-- TEXT PASSAGE follows --

Full evaluator instructions and metric definitions used by the judge.

You are an expert evaluator of response precision and relevance. Evaluate ONLY the AI Response.

User prompt will include:
- Inputs (context): Profile, Messages
- Evaluation Context: Question (English, optional), Risk Level (optional)
- Evaluation Criteria: Guidance (Do/Don'ts)
- Judged Target: AI Response

Return JSON only, integers 0–100 for each field, plus ONE overall justification string. All keys REQUIRED:
{
  "precision": 85,
  "relevance": 90,
  "detail_level": 88,
  "focus": 92,
  "overall_justification": "2–5 sentences explaining the judgment across precision-related criteria. Refer to the AI Response only."
}

Definitions:
- precision: Directly answers the user's specific questions.
- relevance: Pertains to the user's concerns without digression. Penalize inclusion of unrelated facts or citations; references (if present in the response) must clearly support the question at hand.

-- TEXT PASSAGE concluded --
-- DATA EXCERPTS follows --

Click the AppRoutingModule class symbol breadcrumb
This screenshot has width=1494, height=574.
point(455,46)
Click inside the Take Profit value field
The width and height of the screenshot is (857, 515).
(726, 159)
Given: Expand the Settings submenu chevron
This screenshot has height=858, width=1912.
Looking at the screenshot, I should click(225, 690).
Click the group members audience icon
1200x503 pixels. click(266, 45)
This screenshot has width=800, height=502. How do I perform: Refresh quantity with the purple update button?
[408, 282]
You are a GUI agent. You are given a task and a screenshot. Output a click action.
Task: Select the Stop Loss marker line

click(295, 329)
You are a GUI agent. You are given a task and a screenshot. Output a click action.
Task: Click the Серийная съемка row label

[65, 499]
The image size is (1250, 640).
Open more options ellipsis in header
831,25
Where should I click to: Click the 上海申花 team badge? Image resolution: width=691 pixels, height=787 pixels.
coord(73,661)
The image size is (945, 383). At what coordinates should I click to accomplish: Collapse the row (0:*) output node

-- DATA EXCERPTS concluded --

- [EXERCISE DETAILS] Reproduce the evaluator instructions from "- relevance: Pertains" to "question at hand.", swapping "digression" for "detours". The records were taken from a different source than the text.

- [RESPONSE]
- relevance: Pertains to the user's concerns without detours. Penalize inclusion of unrelated facts or citations; references (if present in the response) must clearly support the question at hand.